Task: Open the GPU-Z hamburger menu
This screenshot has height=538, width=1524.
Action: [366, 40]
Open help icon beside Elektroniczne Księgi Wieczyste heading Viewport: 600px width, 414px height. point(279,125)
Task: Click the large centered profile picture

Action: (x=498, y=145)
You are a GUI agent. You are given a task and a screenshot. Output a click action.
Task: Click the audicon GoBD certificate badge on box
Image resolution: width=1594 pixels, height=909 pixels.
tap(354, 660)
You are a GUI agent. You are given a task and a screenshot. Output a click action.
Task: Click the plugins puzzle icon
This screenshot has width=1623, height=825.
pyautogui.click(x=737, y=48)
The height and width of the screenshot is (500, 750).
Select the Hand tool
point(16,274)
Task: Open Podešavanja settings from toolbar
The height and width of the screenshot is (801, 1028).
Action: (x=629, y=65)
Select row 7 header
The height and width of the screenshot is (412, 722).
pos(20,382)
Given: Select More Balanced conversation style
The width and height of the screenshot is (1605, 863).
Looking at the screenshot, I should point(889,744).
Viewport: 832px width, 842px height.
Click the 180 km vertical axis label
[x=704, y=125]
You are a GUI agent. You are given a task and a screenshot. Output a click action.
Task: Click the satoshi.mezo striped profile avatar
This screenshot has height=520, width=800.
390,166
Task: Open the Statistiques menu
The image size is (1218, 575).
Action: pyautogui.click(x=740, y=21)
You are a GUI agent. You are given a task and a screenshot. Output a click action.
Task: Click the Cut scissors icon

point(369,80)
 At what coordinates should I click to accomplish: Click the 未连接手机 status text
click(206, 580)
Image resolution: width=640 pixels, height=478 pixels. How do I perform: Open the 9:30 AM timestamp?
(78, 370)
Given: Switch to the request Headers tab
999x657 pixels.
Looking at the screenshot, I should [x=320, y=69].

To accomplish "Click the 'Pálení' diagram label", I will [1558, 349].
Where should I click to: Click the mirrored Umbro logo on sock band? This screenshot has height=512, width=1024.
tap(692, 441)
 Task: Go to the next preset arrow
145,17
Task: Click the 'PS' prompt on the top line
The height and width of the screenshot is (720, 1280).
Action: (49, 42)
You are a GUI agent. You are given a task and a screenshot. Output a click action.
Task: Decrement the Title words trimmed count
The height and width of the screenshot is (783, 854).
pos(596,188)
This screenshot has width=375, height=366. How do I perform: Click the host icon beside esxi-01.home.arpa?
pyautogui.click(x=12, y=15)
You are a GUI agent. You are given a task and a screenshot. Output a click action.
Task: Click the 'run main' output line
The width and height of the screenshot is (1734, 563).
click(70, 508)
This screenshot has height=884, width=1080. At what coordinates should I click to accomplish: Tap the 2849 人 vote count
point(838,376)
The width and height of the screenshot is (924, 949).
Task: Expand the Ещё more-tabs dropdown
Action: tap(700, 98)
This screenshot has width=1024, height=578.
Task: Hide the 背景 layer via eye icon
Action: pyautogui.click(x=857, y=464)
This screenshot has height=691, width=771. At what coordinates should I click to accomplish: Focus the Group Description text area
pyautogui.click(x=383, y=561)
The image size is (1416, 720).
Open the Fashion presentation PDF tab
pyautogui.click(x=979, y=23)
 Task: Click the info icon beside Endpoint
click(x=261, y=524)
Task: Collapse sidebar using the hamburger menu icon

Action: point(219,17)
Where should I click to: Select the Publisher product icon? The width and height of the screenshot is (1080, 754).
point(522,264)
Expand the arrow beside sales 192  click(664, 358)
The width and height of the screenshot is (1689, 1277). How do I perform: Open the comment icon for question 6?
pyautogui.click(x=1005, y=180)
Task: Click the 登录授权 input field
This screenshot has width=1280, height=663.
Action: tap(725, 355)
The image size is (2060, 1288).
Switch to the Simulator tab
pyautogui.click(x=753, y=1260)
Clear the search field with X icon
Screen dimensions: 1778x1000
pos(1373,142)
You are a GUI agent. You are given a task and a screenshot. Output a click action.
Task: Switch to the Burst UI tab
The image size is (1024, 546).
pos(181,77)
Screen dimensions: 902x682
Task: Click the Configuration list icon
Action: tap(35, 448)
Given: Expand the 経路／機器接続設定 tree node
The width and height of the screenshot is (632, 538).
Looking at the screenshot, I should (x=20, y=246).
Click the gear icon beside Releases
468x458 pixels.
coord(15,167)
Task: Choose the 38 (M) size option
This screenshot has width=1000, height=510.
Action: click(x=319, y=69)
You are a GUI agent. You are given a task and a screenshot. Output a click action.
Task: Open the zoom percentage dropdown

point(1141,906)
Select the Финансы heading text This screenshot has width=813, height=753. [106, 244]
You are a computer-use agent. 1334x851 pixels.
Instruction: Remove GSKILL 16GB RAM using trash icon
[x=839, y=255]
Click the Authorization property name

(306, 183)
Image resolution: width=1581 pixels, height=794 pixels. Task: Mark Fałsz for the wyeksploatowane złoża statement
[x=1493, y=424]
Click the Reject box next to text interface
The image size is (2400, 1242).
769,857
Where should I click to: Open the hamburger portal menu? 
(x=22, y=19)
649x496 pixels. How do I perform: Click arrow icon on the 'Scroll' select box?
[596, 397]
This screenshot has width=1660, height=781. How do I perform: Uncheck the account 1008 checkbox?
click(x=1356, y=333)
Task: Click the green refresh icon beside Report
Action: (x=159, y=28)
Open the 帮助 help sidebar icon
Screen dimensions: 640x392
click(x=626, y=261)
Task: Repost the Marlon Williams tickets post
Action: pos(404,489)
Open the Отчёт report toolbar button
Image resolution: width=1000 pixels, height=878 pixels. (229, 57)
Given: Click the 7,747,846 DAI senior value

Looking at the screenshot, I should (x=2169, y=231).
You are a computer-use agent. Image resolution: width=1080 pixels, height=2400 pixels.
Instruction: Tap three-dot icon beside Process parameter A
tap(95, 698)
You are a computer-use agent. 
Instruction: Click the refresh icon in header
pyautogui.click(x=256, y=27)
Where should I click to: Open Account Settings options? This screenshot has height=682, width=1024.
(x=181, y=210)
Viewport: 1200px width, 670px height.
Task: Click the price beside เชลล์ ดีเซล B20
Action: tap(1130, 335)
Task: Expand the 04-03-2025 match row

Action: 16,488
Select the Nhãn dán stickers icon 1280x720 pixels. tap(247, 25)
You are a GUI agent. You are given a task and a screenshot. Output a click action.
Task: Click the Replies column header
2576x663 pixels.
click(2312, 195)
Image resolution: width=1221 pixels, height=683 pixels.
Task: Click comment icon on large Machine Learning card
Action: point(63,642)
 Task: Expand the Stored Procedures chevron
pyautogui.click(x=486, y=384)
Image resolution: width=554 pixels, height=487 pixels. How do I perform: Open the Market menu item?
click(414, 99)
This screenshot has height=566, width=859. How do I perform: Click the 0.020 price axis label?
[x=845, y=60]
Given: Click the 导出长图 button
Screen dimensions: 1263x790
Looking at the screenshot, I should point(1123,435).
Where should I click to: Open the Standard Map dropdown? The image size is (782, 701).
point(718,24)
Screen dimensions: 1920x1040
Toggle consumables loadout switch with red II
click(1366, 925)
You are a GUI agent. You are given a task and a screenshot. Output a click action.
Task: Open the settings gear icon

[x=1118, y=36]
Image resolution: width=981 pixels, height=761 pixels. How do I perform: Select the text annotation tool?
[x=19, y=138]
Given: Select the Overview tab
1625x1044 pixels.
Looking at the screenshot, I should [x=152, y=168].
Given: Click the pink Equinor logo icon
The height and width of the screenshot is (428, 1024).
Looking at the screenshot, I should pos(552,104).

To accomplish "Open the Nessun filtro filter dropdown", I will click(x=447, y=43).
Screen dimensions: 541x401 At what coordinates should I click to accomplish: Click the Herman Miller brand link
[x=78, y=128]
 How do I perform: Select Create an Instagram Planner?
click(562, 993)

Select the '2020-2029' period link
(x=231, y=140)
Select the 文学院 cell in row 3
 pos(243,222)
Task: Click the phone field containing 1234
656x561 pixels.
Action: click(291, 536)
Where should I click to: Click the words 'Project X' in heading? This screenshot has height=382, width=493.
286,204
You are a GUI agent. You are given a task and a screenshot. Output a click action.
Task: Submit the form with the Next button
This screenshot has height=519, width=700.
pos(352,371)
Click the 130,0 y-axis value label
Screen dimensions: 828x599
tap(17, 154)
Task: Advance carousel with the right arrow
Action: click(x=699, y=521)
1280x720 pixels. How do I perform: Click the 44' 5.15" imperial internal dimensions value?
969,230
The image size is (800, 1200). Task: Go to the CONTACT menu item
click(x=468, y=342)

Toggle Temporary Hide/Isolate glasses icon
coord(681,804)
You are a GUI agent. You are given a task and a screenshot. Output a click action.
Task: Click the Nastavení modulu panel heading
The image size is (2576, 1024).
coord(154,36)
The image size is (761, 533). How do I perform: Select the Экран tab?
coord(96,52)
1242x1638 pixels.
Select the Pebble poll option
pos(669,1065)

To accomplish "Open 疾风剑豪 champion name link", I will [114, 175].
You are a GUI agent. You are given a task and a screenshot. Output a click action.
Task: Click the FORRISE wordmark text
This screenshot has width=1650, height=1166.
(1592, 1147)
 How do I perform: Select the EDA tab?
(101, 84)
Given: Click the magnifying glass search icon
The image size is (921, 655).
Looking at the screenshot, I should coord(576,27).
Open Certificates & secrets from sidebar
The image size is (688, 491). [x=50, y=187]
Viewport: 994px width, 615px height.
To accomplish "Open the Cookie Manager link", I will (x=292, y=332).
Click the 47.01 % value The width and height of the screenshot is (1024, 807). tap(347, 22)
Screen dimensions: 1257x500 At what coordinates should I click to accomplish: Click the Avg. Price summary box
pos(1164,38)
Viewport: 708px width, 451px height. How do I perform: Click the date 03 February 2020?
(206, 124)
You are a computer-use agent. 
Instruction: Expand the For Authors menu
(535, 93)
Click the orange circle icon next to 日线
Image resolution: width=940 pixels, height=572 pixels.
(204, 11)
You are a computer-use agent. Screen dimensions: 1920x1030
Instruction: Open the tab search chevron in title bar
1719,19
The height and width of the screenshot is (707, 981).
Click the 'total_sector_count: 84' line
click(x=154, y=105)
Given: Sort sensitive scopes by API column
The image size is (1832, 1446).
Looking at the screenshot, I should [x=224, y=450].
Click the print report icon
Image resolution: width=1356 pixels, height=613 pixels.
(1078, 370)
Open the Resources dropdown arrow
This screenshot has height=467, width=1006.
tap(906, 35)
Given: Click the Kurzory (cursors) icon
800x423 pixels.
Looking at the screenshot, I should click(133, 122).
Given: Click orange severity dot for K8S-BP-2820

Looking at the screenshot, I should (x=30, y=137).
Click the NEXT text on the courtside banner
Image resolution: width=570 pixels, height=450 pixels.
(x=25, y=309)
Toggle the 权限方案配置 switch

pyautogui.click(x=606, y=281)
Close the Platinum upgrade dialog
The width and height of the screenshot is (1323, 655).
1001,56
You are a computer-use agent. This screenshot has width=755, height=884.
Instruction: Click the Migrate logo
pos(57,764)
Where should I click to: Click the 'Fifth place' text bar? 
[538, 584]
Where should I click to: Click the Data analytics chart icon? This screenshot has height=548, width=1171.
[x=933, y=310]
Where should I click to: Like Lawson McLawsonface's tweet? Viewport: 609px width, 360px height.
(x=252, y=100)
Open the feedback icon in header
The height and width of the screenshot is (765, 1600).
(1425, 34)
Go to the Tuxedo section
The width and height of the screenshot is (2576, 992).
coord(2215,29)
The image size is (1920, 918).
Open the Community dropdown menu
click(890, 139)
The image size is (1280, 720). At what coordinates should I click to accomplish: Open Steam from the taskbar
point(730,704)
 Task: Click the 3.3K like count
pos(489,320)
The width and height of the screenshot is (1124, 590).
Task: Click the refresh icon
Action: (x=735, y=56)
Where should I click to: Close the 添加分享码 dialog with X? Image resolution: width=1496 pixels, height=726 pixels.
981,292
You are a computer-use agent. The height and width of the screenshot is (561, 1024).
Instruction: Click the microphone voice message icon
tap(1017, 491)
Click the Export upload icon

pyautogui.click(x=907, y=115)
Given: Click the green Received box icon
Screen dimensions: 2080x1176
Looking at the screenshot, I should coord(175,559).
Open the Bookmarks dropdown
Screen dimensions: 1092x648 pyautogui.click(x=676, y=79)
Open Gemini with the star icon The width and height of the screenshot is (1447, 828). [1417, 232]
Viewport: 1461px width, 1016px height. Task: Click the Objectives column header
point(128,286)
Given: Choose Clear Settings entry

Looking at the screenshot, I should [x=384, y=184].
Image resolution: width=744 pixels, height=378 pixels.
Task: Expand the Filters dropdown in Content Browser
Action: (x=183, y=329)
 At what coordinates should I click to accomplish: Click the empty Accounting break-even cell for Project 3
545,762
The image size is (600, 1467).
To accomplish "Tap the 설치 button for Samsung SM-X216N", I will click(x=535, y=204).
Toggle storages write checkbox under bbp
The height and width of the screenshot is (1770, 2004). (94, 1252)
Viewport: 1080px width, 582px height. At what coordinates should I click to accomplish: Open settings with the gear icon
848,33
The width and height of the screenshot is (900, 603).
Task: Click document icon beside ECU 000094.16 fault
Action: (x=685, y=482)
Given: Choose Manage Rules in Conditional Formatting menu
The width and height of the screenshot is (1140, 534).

#### [Exercise]
Go through the material above and state how many lines hold the word "field". Give only the number.

#### [Solved problem]
3